The Labour leader said” “I meet Christians, and others of all faiths and none on a daily basis, who share and live those ideals: people who give their time for others, to run food banks, protect the vulnerable, look after the sick, the elderly and our young people.
“That spirit of respect for each other, peace and equality is one we can all share. So to all Christians and those of all faiths and none, have a happy and peaceful Easter.”
Theresa May also issued an Easter message – calling on the country to unite behind Brexit .
The Prime Minister said: “Easter is a moment to reflect and an important time for Christians and others to gather together with families and friends.
“This year, after a period of intense debate over the right future for our country, there is a sense that people are “coming together and uniting behind the opportunities that lie ahead.
“For at heart, this country is one great union of people and nations with a proud history and a bright future.
“And as we face the opportunities ahead of us – the opportunities that stem from our decision to leave the European Union and embrace the world – our shared interests, our shared ambitions, and above all our shared values can – and must – bring us together.”

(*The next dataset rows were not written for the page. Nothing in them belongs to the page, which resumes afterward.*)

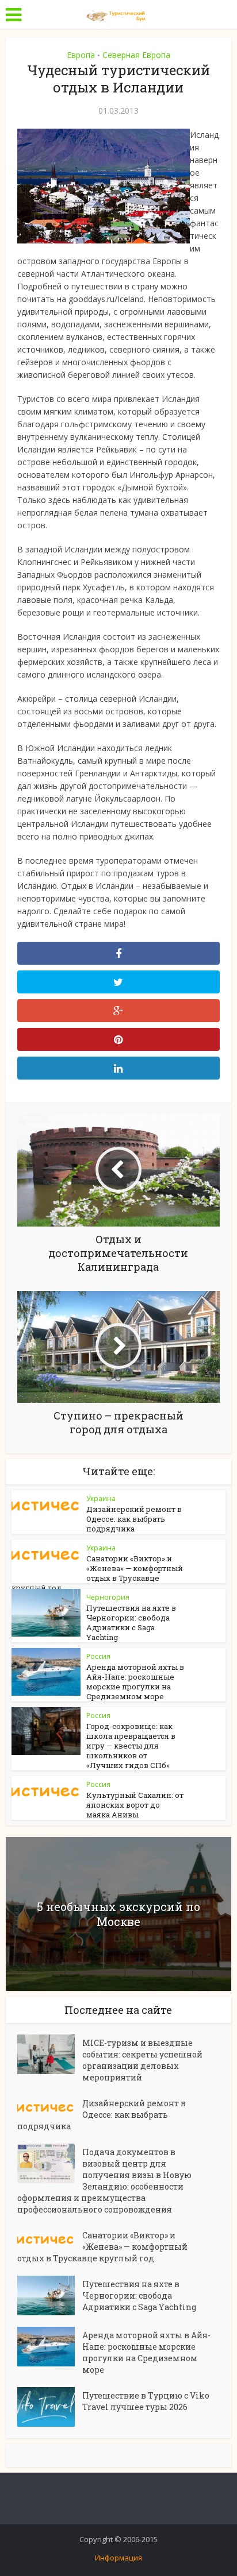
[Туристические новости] (118, 13)
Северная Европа (136, 54)
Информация (118, 2557)
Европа (81, 54)
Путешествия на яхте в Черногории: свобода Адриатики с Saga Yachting (131, 1622)
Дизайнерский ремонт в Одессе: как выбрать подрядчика (134, 1519)
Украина (101, 1498)
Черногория (107, 1597)
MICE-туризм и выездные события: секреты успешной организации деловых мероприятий (142, 2060)
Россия (98, 1656)
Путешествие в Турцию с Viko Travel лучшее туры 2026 (145, 2401)
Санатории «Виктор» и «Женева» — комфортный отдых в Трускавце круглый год (97, 1573)
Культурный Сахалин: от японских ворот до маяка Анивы (135, 1805)
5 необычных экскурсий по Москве (118, 1914)
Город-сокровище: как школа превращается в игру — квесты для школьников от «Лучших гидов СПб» (130, 1745)
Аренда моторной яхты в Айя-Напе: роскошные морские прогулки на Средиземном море (135, 1681)
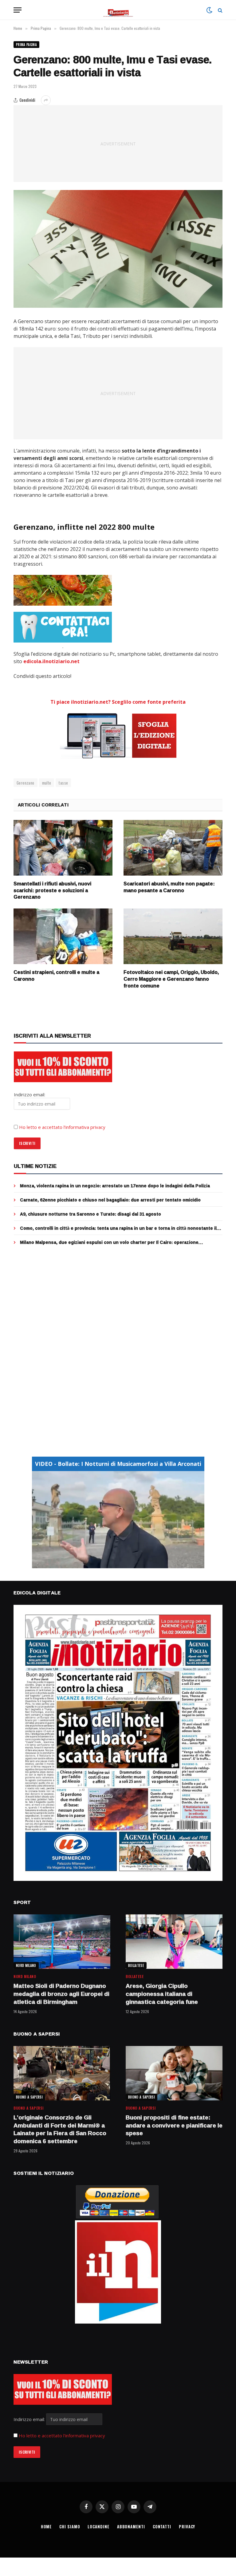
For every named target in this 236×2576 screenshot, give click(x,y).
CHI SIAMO (69, 2526)
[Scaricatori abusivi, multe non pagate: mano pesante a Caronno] (173, 848)
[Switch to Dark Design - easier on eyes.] (209, 10)
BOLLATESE (136, 1965)
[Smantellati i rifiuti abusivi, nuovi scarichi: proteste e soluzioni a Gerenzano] (63, 848)
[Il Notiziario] (118, 10)
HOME (46, 2526)
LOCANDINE (98, 2526)
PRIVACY (187, 2526)
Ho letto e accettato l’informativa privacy (62, 1127)
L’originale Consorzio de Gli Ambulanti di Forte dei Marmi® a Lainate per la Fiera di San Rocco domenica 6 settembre (60, 2129)
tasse (63, 783)
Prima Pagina (26, 44)
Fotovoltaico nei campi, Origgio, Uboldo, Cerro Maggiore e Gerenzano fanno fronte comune (171, 979)
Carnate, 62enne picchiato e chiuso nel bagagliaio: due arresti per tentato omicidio (110, 1200)
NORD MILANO (26, 1965)
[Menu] (18, 10)
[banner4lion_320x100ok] (63, 590)
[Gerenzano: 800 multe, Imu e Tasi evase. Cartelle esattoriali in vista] (118, 249)
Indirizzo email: (30, 2419)
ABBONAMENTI (131, 2526)
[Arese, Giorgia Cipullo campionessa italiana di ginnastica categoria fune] (174, 1941)
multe (46, 783)
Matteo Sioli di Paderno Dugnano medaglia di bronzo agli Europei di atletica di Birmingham (61, 1994)
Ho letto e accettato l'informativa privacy (62, 2435)
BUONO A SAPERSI (29, 2097)
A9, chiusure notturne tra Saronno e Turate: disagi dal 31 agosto (90, 1214)
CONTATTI (162, 2526)
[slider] (111, 1563)
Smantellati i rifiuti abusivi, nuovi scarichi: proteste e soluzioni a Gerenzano (52, 890)
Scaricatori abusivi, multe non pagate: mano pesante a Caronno (169, 887)
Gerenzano (25, 783)
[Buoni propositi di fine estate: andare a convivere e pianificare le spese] (174, 2073)
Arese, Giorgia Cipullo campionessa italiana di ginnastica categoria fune (162, 1994)
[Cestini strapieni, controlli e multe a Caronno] (63, 936)
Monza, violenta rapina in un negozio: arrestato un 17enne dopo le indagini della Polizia (115, 1186)
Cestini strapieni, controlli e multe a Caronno (56, 976)
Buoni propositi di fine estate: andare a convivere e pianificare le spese (174, 2125)
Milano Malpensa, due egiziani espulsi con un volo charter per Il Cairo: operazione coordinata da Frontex (109, 1242)
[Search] (219, 10)
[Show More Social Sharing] (46, 100)
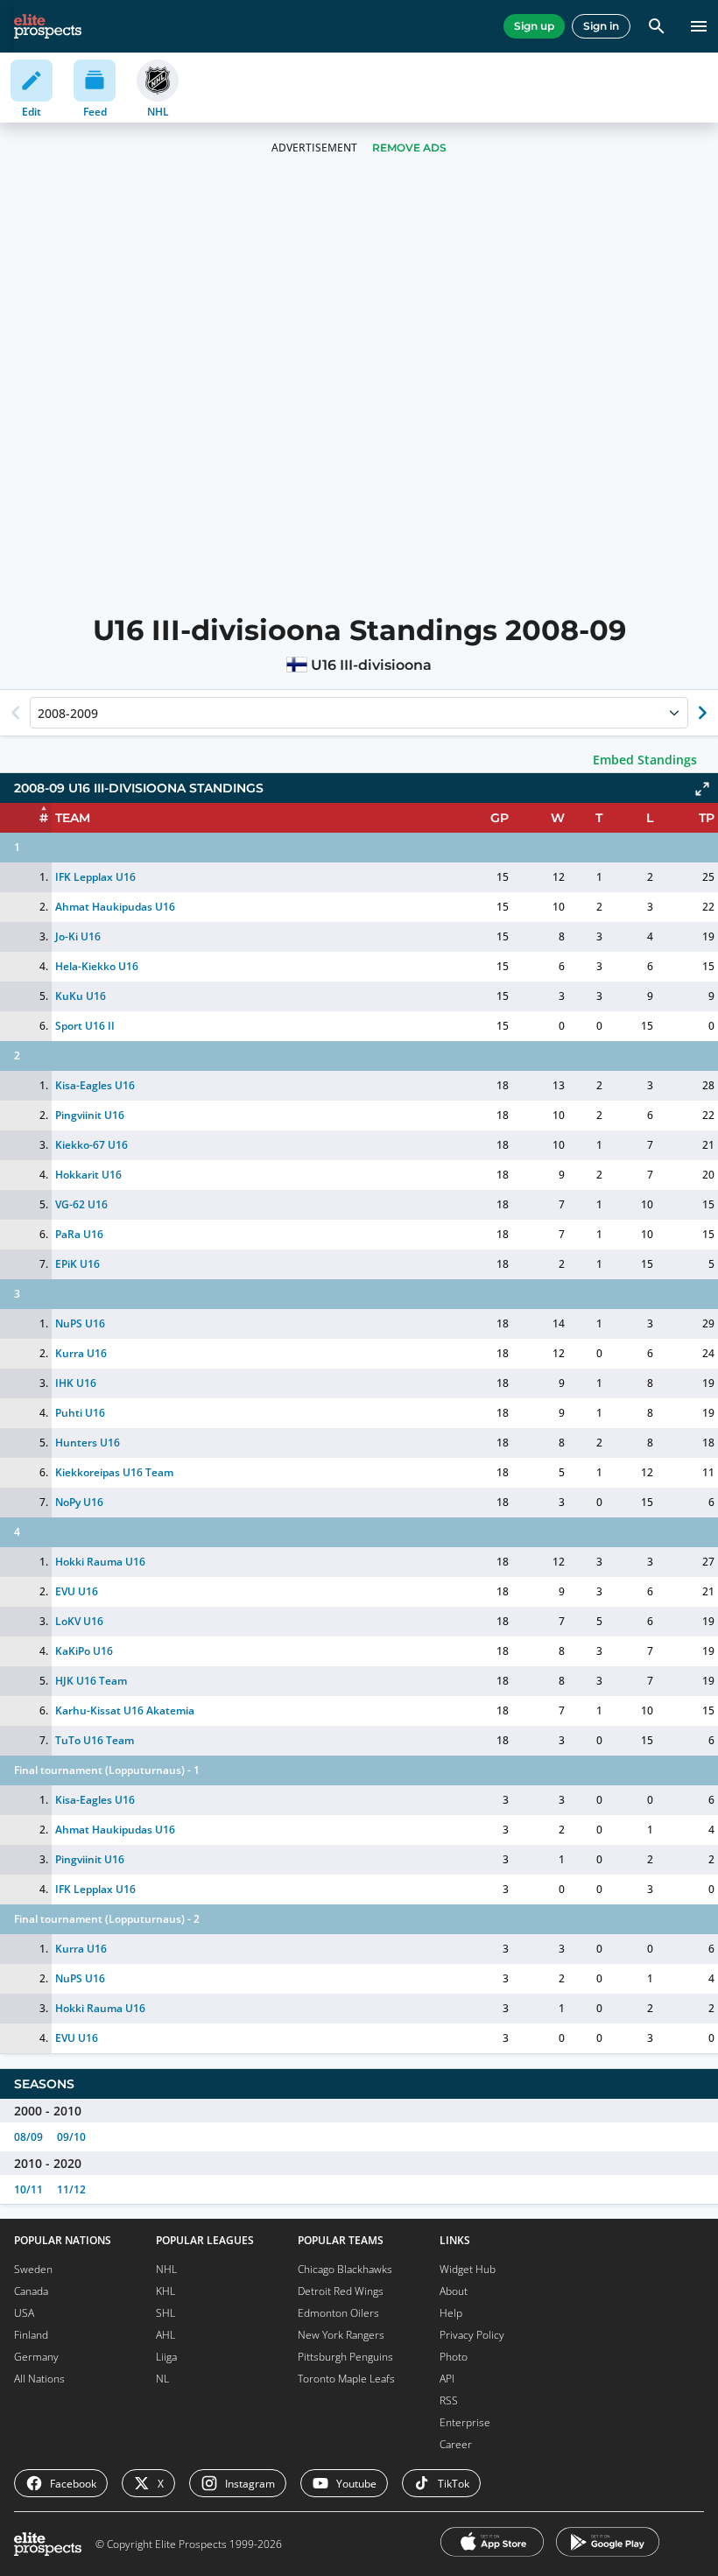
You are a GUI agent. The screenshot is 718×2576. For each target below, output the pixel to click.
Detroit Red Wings (341, 2291)
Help (451, 2312)
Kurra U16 (81, 1353)
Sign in (601, 25)
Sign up (534, 25)
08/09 (28, 2136)
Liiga (166, 2356)
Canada (31, 2291)
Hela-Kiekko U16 (96, 966)
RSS (449, 2400)
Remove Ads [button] (409, 147)
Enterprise (465, 2422)
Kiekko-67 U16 (91, 1144)
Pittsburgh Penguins (345, 2356)
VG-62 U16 (81, 1204)
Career (456, 2444)
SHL (165, 2312)
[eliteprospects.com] (47, 26)
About (454, 2291)
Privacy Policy (472, 2334)
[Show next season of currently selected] (702, 713)
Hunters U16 (87, 1442)
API (447, 2378)
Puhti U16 (80, 1412)
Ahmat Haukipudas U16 (115, 906)
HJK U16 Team (91, 1680)
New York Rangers (341, 2334)
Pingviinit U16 (89, 1115)
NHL (166, 2269)
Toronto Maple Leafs (346, 2378)
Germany (36, 2356)
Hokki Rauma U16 (100, 1561)
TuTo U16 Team (94, 1740)
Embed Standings (645, 759)
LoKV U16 (79, 1621)
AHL (165, 2334)
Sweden (33, 2269)
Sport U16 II (85, 1025)
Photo (454, 2356)
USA (24, 2312)
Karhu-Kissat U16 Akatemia (125, 1710)
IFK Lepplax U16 (95, 876)
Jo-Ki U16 (78, 936)
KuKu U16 (80, 996)
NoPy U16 (79, 1502)
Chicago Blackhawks (345, 2269)
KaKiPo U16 (84, 1650)
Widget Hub (468, 2269)
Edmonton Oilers (338, 2312)
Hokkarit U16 (88, 1174)
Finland (31, 2334)
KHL (165, 2291)
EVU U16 (76, 1591)
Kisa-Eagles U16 (95, 1085)
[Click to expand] (702, 789)
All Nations (39, 2378)
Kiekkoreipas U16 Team (114, 1472)
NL (162, 2378)
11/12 (71, 2189)
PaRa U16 (79, 1234)
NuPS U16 (80, 1323)
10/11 (28, 2189)
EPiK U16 (77, 1263)
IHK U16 (75, 1383)
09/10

Lib Dem leader Tim Farron said: “Nostalgia and nationalism have become the fuel for an aggressive and irrational brand of politics that is the opposite of what Liberals stand for.
“I don’t want the Christian message to be stolen by the nostalgic nationalists, just as no Liberal should seek to appropriate Jesus for their own purposes either.
“But the Easter message is one of internationalism, if you like – Jesus died for you no matter who you are or where you are from. And the Easter message is most definitely not about comfortable nostalgia, it is radical and disturbing. People do not traditionally willingly exchange riches, glory and comfort for poverty, shame and pain – but that is what we see in the Easter story.”